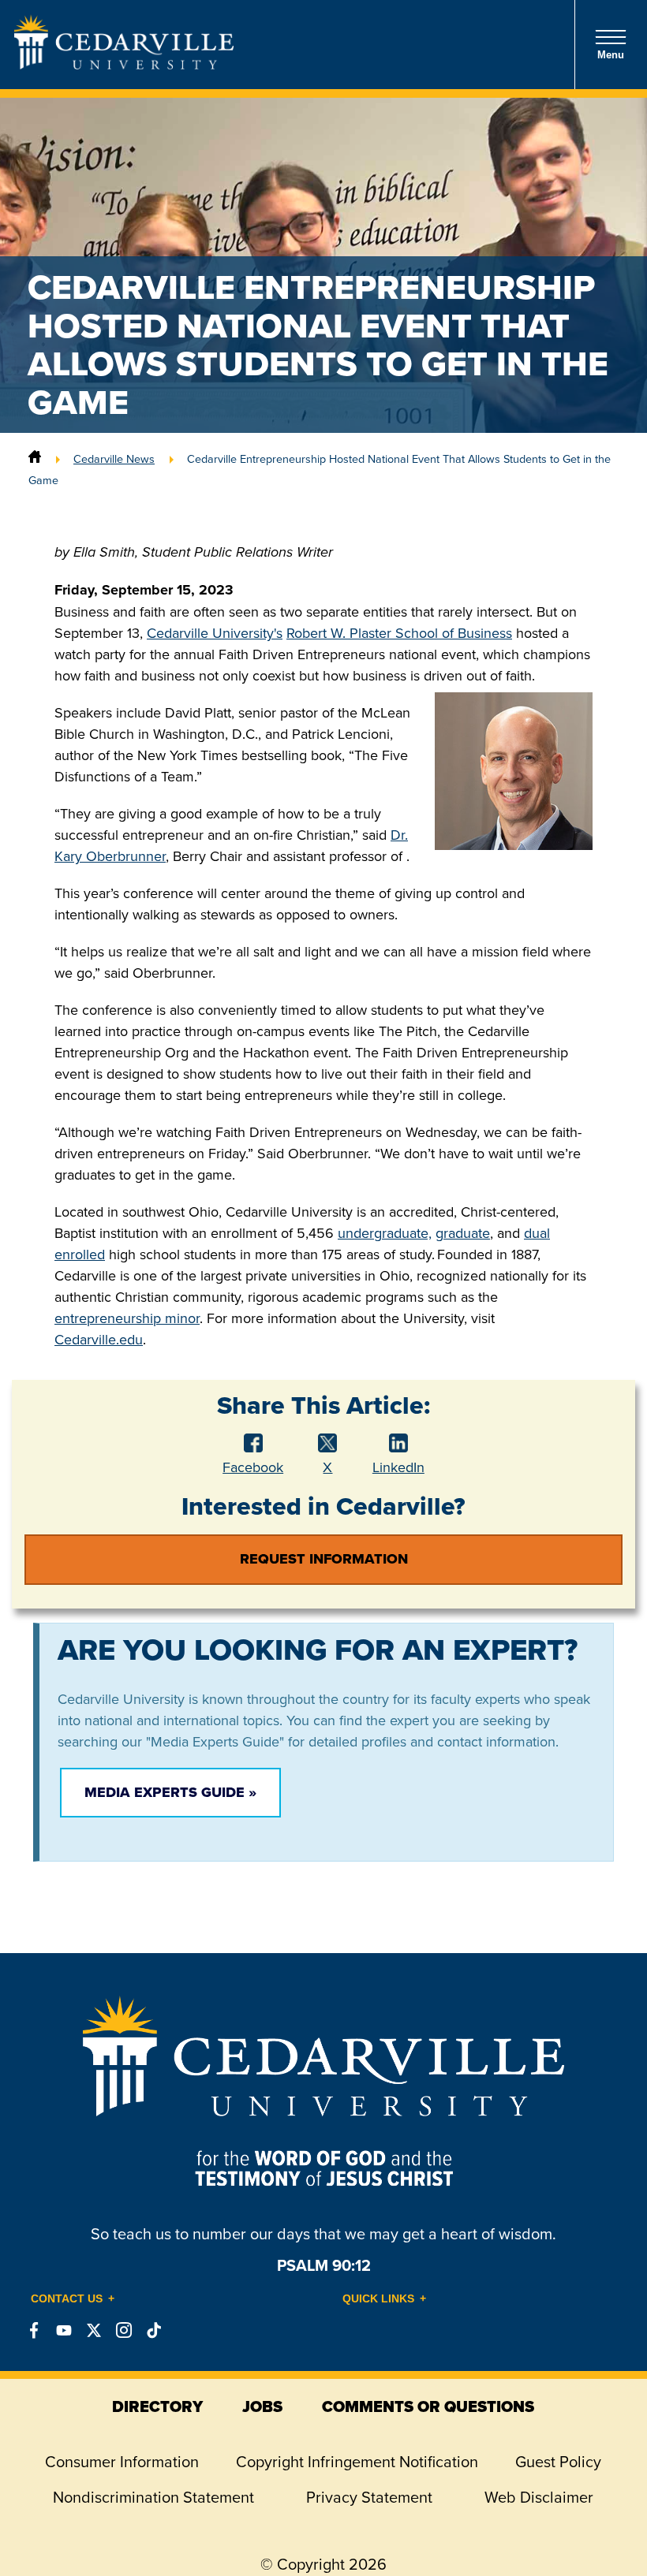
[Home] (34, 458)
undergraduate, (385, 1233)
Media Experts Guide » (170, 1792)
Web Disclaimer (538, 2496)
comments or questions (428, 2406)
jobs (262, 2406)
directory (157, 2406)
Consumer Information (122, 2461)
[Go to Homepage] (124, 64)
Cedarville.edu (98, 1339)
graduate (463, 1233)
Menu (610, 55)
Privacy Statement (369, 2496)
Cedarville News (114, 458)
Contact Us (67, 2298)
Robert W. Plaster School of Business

□ □ □

Everything in the data above, apart from the pictures, should be retyped exactly.

[Home] (34, 458)
undergraduate, (385, 1233)
Media Experts Guide » (170, 1792)
Web Disclaimer (538, 2496)
comments or questions (428, 2406)
jobs (262, 2406)
directory (157, 2406)
Consumer Information (122, 2461)
[Go to Homepage] (124, 64)
Cedarville.edu (98, 1339)
graduate (463, 1233)
Menu (610, 55)
Privacy Statement (369, 2496)
Cedarville News (114, 458)
Contact Us (67, 2298)
Robert W. Plaster School of Business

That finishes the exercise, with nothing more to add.